Image 1: Chris Johnson, St. Louis Zoo, and Rob Mortensen, Aquarium of the Pacific, set up mist nets for the monarchs deep in the tropical jungle.
Image 2: Rufous fantail caught in the net – this bird will be extracted and immediately released as a “non-target” species.
Image 3: Reba Ourun, MAC Intern, junior at University of Guam and native of Yap, extracts a rufous fantail. Because we are not moving fantails this year this bird will be released at the netting site.
Image 4: Target birds (monarchs and white-eyes) are transported from net to field station in soft cloth bags to minimize stress. At the station they are crated with food (mealworms for the monarchs and papaya for the white-eyes) and water until they are transported back to the bird holding room within two hours.
Image 5: A Tinian monarch reminding us who is boss before being crated.

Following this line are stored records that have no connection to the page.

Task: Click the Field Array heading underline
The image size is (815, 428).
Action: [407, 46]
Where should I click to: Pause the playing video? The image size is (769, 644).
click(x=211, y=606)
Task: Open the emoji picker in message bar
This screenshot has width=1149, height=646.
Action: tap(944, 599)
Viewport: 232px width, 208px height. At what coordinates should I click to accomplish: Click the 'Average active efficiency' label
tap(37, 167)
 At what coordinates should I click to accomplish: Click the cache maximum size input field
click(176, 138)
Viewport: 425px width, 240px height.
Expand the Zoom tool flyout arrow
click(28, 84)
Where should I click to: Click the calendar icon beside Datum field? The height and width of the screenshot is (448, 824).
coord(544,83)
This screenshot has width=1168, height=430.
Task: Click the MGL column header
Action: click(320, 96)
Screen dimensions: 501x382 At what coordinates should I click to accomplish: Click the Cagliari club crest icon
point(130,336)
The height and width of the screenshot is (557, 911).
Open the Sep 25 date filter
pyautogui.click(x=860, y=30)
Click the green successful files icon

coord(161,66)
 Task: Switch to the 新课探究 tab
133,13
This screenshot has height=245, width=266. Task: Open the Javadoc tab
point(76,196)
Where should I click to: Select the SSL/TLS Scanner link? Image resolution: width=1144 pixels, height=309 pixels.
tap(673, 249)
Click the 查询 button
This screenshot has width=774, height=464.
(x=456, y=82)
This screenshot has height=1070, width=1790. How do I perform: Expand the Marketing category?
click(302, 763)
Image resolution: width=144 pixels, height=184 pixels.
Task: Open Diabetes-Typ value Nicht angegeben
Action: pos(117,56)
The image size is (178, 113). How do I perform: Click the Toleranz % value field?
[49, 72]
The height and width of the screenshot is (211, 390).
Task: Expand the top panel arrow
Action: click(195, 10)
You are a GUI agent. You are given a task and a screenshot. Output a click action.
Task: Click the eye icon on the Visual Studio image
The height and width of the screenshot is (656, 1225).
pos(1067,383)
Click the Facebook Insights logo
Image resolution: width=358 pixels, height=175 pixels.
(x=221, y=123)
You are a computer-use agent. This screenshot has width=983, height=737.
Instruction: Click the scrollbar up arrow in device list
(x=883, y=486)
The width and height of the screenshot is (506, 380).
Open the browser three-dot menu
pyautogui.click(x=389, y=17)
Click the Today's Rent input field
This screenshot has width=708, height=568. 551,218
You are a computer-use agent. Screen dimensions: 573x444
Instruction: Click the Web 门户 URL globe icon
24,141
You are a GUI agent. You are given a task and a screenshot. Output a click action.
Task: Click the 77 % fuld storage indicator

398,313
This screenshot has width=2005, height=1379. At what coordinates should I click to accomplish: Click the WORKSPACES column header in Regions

Image 6: Mist-netting (a low impact method of forest bird capture) makes all of us beam with wonder for this natural world. Kami Fox, DVM, Fort Wayne Children’s Zoo, holds a Micronesian honeyeater before it is released at the net site.
Image 7: Forest jewels: a small songbird nest from a past breeding season near a net lane.
Once the birds are in holding, Hannah Bailey (Houston Zoo), Peter Luscomb (Pacific Bird Conservation [PBC]), and Herb Roberts (PBC) mastermind the complex feeding and accommodations of 2 species with different requirements and temperaments. White-eyes are kept two to a box because they are naturally more social; monarchs are kept separately because they are more territorial. The boxes are constructed by Peter with the birds’ well-being in mind – isolation to offer competitive-free feeding, but with allowances for air circulation and auditory contact with “conspecifics”, or birds of a feather. Resources can be limited on a remote island in the Pacific, so MAC team members bring food from the States such as mealworms (common sedentary insect prey for birds in zoo collections), but other foods must be procured locally such as fresh fruit. The MAC team also garners flies for the monarchs with ingenious traps devised by Peter and placed over local fish catch we let rot in the equatorial sun. Next on the agenda is to color-band all the birds with unique identification combinations. This will enable the CNMI government to survey for the birds on the remote sanctuary islands long after we have returned to the States to take care of our hornbills, pandas, flamingos, payrolls, and spreadsheets. In just a few days these birds will take the 13 hour overnight journey via boat to their safe new home on the uninhabited island of Guguan, some 160 miles away.
Image 8: The bird holding room at the LoriLynn Hotel in Tinian. Note: we have hot water most of the time after 5pm this year!
Image 9: Hannah Bailey, Houston Zoo, and Ellen Gorrell, Toledo Zoo, procure wild papaya (non-native to the island but certainly appreciated by the locals, avian and hominid) to feed the bridled white-eyes in the days prior to their translocation to Guguan from Tinian.
Image 10: Searching for papaya we found other foodstuffs… no giant pandas here, but there’s some killer fodder!
Image 11: The tiny colored bands that will adorn and field-identify the Tinian monarchs (inner diameter 2.8mm). On the search for papaya we crossed paths with history again, from the skeleton of a Japanese internment camp to remains of US Marine vessels that came ashore to secure Tinian from Imperial Japan. While we come together as a team to help this region secure the future of their forest birds, we cannot help but attempt to fathom the depth of impact our nation and others have had on this tiny oasis of dry land in the vast world of Oceania.
Image 12: Defiant remnants of Camp Chulu, the Japanese internment camp in Tinian.
Image 13: An eerie Japanese munitions depot carved into the topography of Tinian. Rotting oil drums still pepper the floor of the cavern.
Image 14: A Micronesian starling takes off from its post on top of a decomposing US Marine amphibious landing craft near Tinian’s north shores.
Image 15: Chulu Beach (aka “White 2”), one of the sites where the US Marines landed to take Tinian from the Japanese.
Image 16: A small crab chooses its final resting place on a rusting WWII transmission on Chulu Beach, Tinian.
Image 17: The 2015 MAC closing crew summarizes the day’s accomplishments at the evening meeting at the LoriLynn Hotel on Tinian.